Entre 50% et 75% des eaux françaises sont fortement dégradées 
 
 
50 à 75% des eaux françaises sont fortement dégradées, sans même prendre en compte de nombreux polluants tels que les dioxines, phtalates, antibiotiques ou micro-algues toxiques, constate un rapport du Muséum d'histoire naturelle.

Cette étude publiée lundi porte pour la première fois à la connaissance du public les résultats d'états des lieux réalisés pour décembre dernier par les Agences de l'eau dans les six grands bassins français, conformément à une législation européenne.

La directive cadre sur l'eau de 2000 demande aux Etats-membre de parvenir à un "bon état" de l'ensemble des eaux en 2015. Un premier état des lieux (décembre 2004) montre que, dans l'hypothèse la plus optimiste, moins de 50% des eaux du territoire métropolitain pourront atteindre le bon état écologique requis d'ici 2015. Dans l'hypothèse la plus pessismiste, un quart pourront y parvenir.

En effet, 25% des masses d'eau naturelles sont classées en "bon état probable", 25% sont "à risque" et 23% présentent un "doute" (les données manquent, ou il existe des incertitudes). 27% des eaux, qui ont été fortement modifiées par l'homme (comme les lacs de retenue des barrages), sont classées à part, n'ayant aucune chance de remplir le contrat.


Certains résultats sont alarmants: en Artois-Picardie, 100% des eaux souterraines sont classées "à risque" du fait de l'infiltration de polluants d'origine agricole et industrielle, et 82% en Seine-Normandie.

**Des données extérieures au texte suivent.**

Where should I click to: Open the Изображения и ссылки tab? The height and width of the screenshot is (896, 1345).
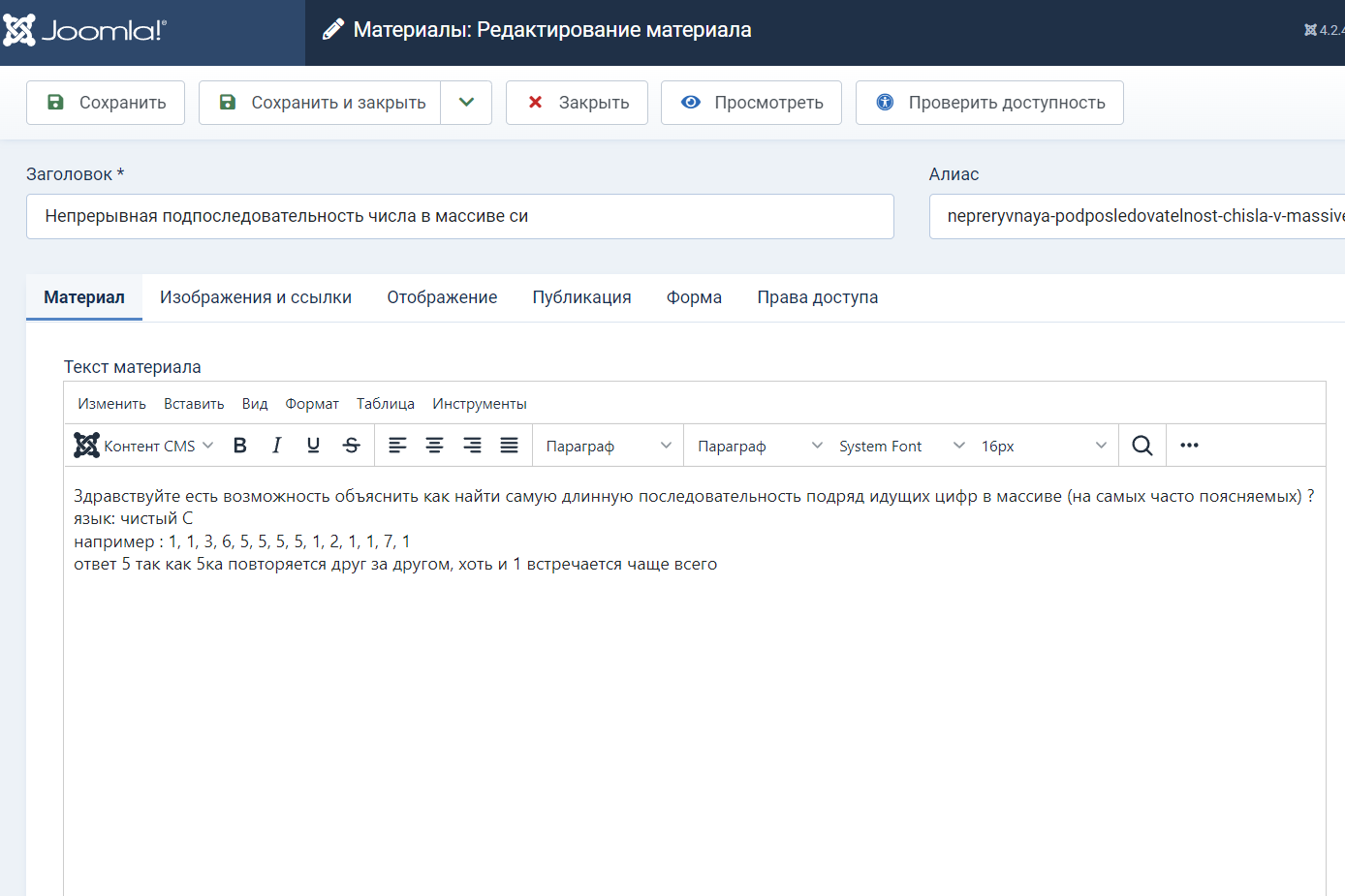[x=256, y=297]
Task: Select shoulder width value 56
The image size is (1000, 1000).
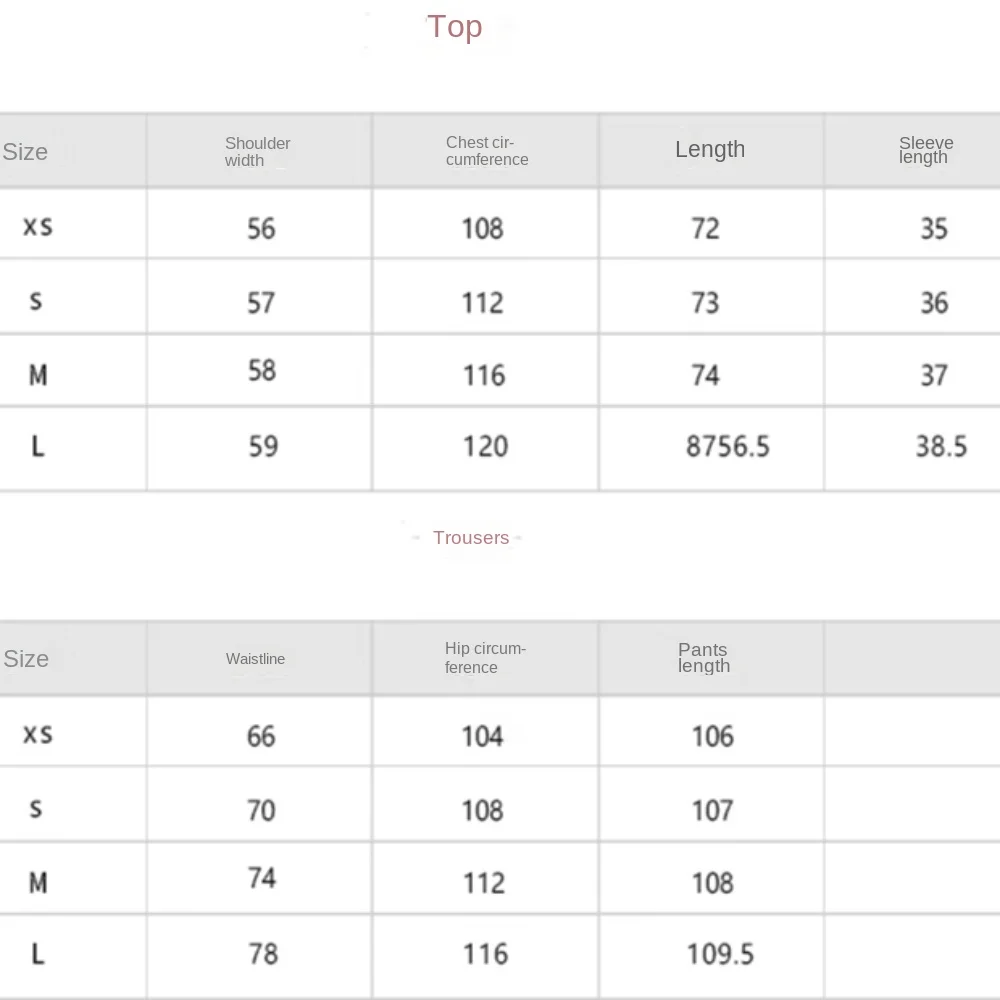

Selon l'équipe coordonnée par le professeur Jean-Claude Lefeuvre, ce bilan, déjà préoccupant, "est loin de réfléter la réalité", car il ne prend pas en compte les micro-polluants tels que les produits pharmaceutiques, phtalates (présents dans les plastiques), retardateurs de flammes bromés, dioxines (cancérigènes), ni les micro-algues toxiques, comme celles qui ont conduit à interdire pendant 5 semaines la vente des huîtres du bassin d'Arcachon.

Le bilan repose essentiellement sur l'analyse du "couple infernal" nitrates/pesticides, relève le professeur Lefeuvre.

"On n'a pas mis en place les structures qui permettent de mesurer les autres polluants, cela implique des laboratoires performants, du matériel et de l'argent", estime-t-il.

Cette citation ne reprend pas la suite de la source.